Did their webmaster screw up, or is something special going on?
No special handling should be required if your prefix-matching routine is correct -- i.e. neither "/" nor "//" is a special case in any way; If over the length of the prefix given in the robots.txt, the candidate Request_URI matches that prefix, then do not fetch.
A common error --as well as a common exploit-- is to link to or request example.com//foo or example.com/foo//bar
Because of a bug/feature/anomaly in the Apache Request_URI-to-filename translator, there are security implications to URL-paths containing multiple consecutive slashes. This being a public forum, I won't detail this. But multiple slashes *will* occur in links and HTTP requests, and to his/her credit, HAL's Webmaster was just being very thorough. Hopefully, they took 'stronger' measures in addition to the robots.txt directive, since robots.txt compliance is 'voluntary.'
Jim
It's quite common to redirect "foo.com" to "www.foo.com" with a 301 redirect. That's just good practice. But if you do that, also redirect "foo.com/robots.txt" to "www.foo.com/robots.txt".
The site that's been giving us trouble (which is "ibm.com") has, as its base robots.txt file, "User-agent: *, Disallow: /", which is a simple "all robots go away" command. But actual pages redirect to "www.ibm.com", and "www.ibm.com/robots.txt" has a different, and far less restrictive, robots.txt file. Presumably they were trying to prevent search engine aliasing, but the end result is confusion.

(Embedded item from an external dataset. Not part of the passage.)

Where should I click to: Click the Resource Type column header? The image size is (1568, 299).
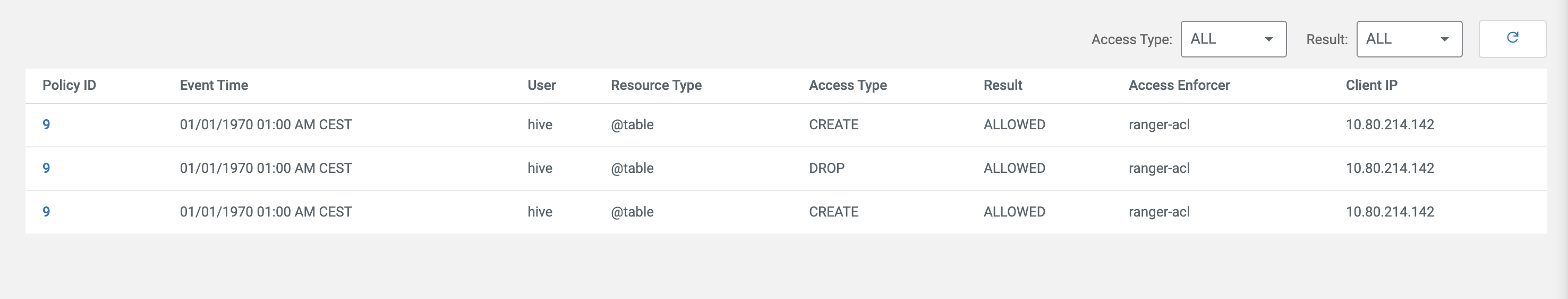tap(656, 86)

It's quite possible to redirect "robots.txt" files. "microsoft.com", for example, does it. Try "microsoft.com/robots.txt" in a browser and watch it redirect. So that works.

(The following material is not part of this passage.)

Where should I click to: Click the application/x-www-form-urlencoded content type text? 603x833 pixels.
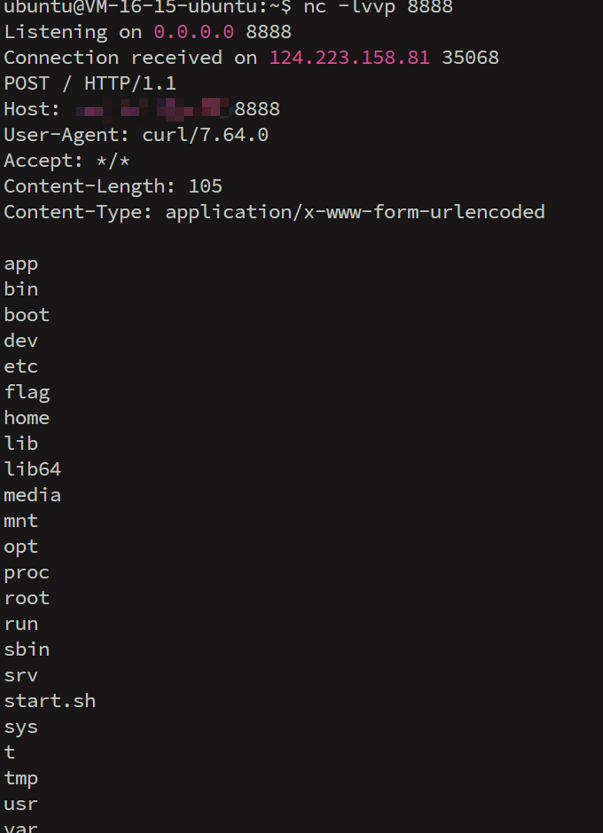click(x=355, y=212)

For "www.ibm.com", there are enough incoming links that they get listed in search engines, but if you're a small site and your incoming links are to "foo.com", this kind of error could hide you from search engines.
(We run a crawler that rates sites, so we're looking at this from the robot's side, not the webmaster's side. We get to see all the dirty laundry of web site design.)
This is done to prevent 404 errors filling the logs from requests for non-existent robots.txt files, and it is also done by some hosts who provide "dummy-proof" shopping carts to their customers -- They want to be sure that the shopping carts don't get spidered, resulting in millions of bogus "purchases" by spiders.
On such hosts, it is impossible to redirect robots.txt.
Besides, "example.com" and "www.example.com" are two entirely different domains, and can and should have separate robots.txt files if they do not resolve to the same "sites."
If example.com redirects to www.example.com, and only www.example.com has a robots.txt file, then that robots.txt should be applied to all requests within the www.example.com domain. If both example.com and www.example.com have robots.txt files, then regardless of any redirect from one domain to the other, only the robots.txt in the same domain as the target URL-path should be applied.
You might also want to be on the lookout for sites which have separate robots.txt files for http and https -- It is certainly possible, and should be handled.
In short, http://example.com, http://www.example.com, [example.com,...] [example.com...] should be considered as four separate name-spaces, and each may have its separate and unique robots.txt which applies to all robot fetches to that namespace.
Jim